Is there an injury you are constantly running into? You’ll do an activity or workout, you might go a little harder than usually, push past the point of fatigue and the injury pops back up. Or are you tolerating a dull, lingering pain just to endure another workout? Are you nursing or compensating a movement cause you’re working around an injury. You should stop and start listening to your body. Pain is your body’s way of telling you something is not right. Duh.
Everyone has a different threshold of pain, I think in our culture we’ve glamorized or valued the idea of working through pain. Like Michael Jordan playing through the flu, maybe even Brett Favre playing after his father passed away or maybe it’s overcoming a circumstance, accident or setback. Or how about work, like never taking a sick day. America especially emphasizes the value of hard work – the farmers, laborers and military people this country was built on, can never have an “off day”.
So we take this mindset into the gym, working out, competitions and sports. That we’re not actually making progress, improvements or winning if it’s not “painful”. Ouch. That hurts. And we can take pain to mean different things. It could be actual physical pain, emotional pain, but we could also mean how difficult the will-power or discipline can be or maybe how painful the failure, risk or aftermath.
But let’s talk about it in the context of injuries and working out or playing through pain. So I see people running or working out through injury, because they think it’s being “tough” or the pain is just something they have to deal with and overcome psychologically, through will-power or some kind of disassociation. But pain is really our body’s way of telling us something is not right, and it’s usually bio-mechanically – our movements are not efficient or optimized and creating stress points, limited end-range ability, weakness through under-activation, shortness of muscles and compensation. So if you turn off the pain receptors telling you to adjust, fix or repair what’s wrong you’ll dull your body awareness, keep repeating the same mistakes and grind your injury into a worn-down nub.
Being aware and sensitive to your injuries sounds like not doing anything for a couple weeks. No, that’s not the remedy. Activity, activation is the remedy but being aware of how your body is responding so that you don’t get into a full blown injury. Chances are before you actually have your injury, your body has been already telling you there’s a yellow or orange flag in this area. There’s something wrong here but we shut off that sensory so that we can keep pushing through it. Because, you know… that’s the solution to everything.
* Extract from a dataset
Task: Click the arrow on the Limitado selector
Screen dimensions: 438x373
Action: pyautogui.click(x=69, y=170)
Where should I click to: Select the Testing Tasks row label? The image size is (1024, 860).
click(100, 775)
For example, you started running but when did you start having to wear the knee brace, buy better shoes, get the foam roller or massage gun, feel like you’re not stretching enough, take the Motrin, ice packs, heat packs, salt baths, start going to the chiropractor or physical therapist… all these sound like very reasonable responses to working out and don’t seem like any indications of anything serious or implication for injuries. But what if I told you if you have proper mechanics, good end-range ability, stayed within range of your maximum ability, are able to have full activation and length in your muscles you should never need any of those things to help you “recover”.
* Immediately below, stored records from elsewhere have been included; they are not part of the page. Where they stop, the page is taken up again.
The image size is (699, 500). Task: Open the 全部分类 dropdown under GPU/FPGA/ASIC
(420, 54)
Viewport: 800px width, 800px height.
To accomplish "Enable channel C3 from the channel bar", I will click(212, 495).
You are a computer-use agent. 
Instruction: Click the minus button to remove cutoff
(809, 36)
Spriint Fit is not about seeing how tough you are, proving to yourself or others how much pain you can endure, or how many injuries you can get over. Spriint Fit is about avoiding injuries, building a bulletproof foundation by having acute, sensitive awareness of your body, sharpening your mind-body connection, being open and humble so you can make adjustments, make regressions, concessions, accepting where your body is at this state and time. Making the adjustments to strengthen the weaknesses and build a strong foundation with a Progression Mindset. Don’t ignore lingering pain and trying to grind through injuries.